Hello there friends. Here’s a few things I read in the last week+ (Week+, the premium, approximately 10-day week that I’m operating on right now):
- Octavio Medellin: Maya Toltec Temples and Carvings, 1938, Google Arts & Culture. This month (9/15-10/15) is Hispanic Heritage Month, and Google Arts & Culture has some seriously cool exhibits of Latinx and Hispanic art! This one caught my eye, a Mexican-American sculptor who studied Mayan ruins. “In 1938, [sculptor and artist] Octavio Medellin spent six months studying the Mayan ruins at Chichén Itzá and Uxmal, located on the Yucatán in Mexico, and documented his travels with 181 black and white photographs that he compiled into a scrapbook entitled Maya – Toltec, Temples and Carvings, 1938. The following images are selections from this scrapbook.” It’s cool to flip through and see how the photographs influenced his later art.

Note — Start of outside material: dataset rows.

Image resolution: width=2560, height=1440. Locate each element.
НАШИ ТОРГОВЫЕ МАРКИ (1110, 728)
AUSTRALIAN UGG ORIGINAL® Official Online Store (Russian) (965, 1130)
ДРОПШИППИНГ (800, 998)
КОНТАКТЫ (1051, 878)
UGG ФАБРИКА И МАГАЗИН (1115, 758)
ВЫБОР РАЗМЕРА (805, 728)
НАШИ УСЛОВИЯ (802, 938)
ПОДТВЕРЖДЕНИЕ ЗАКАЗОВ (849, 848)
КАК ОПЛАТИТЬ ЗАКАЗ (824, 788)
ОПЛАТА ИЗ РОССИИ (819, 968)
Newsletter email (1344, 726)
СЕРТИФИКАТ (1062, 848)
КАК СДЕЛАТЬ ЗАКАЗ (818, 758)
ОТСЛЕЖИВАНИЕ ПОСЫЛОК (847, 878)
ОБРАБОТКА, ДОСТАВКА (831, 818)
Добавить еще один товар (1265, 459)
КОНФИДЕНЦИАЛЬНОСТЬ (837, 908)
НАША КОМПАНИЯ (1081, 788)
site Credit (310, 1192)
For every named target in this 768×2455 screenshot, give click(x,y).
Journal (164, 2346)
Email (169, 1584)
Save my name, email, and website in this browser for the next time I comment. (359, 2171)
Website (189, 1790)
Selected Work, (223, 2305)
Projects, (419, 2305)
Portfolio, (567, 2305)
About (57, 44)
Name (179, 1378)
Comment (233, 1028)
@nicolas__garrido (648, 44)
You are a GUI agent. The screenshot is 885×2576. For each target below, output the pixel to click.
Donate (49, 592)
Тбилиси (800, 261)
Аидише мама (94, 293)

- Ted Lasso’s fantasy, Dirt. If you haven’t watched Ted Lasso, and you don’t mind HBO-rated jokes alongside the ~wholesomeness~, I would highly recommend the show. “I consider The Andy Griffith Show and Ted Lasso both part of a broad category I’d call “moral television”: that is, television that is intended to be morally instructive. The defining sitcom of the following decade, M*A*S*H, was moral television of a different kind– morality through pessimism.” Thought this placement of Ted Lasso in the genealogy of Andy Griffith and MASH was interesting! “The show’s good-guy protagonist, Alan Alda’s Hawkeye Pierce, is in many ways a moral television hero in the tradition of Griffith. He is unerringly decent and kind, with an infallible sense of right and wrong, righteously striking down racism and jingoism at every turn. He delivers sermons on the evils of war that drive home the moral lesson for viewers.” And this sums up part of why I like Ted Lasso: “The show is successful because the premise is twofold: “what if all people were good at the core,” and “what if you could bring that goodness out of them just by being nice.”
- Borderbus, Juan Felipe Herrera. “We are nothing and we come from nothing / but that nothing is everything, if you feed it with love / that is why we will triumph // We are everything hermana / Because we come from everything” This poem is a dialogue between two immigrant sisters, and I’m moved by how the dialogue puts you in the bus with them. As Naomi Shihab Nye says in a similar poem, immigrants “are the bravest people on earth right now, / don’t dare look down on them. Each mind a universe / swirling as many details as yours.”
- What If People Don’t Want ‘A Career?’, Charlie Warzel. “The author framed her employee’s decision to put boundaries between his work and personal life as a fundamental weakness. She’s not alone. Many in positions of power misinterpret those who strive for a better relationship to work as weak or selfish. I’d argue that what they really want is obedience — or for one worker to do the work of one and half workers without more pay.” WHEW boy reading the recap of that article, I felt heat crawling across my skin. This is well-said: “When you talk to people who reject the modern notion of a career, many of them say the same thing: They crave more balance, less precarity, and better pay. They also, crucially, want to work. But they want to work for places that see them as three-dimensional human beings and that actually invest in them and their futures without expecting workers to sacrifice everything. They want to be a part of organizations that recognize that meaningful and collaborative work can bring dignity and create value but that work is by no means the only way to cultivate satisfaction and self-worth.”
- Drone Photo Awards, 2021. This is, in my opinion, what drones were made for: to give us new perspective and stun us with color. Which photo is your favorite? I love the footprints in this wedding photo, called First Meet, I would hang this piece called No Stress in my home, and I couldn’t stop staring at the details in Bank of Buriganga.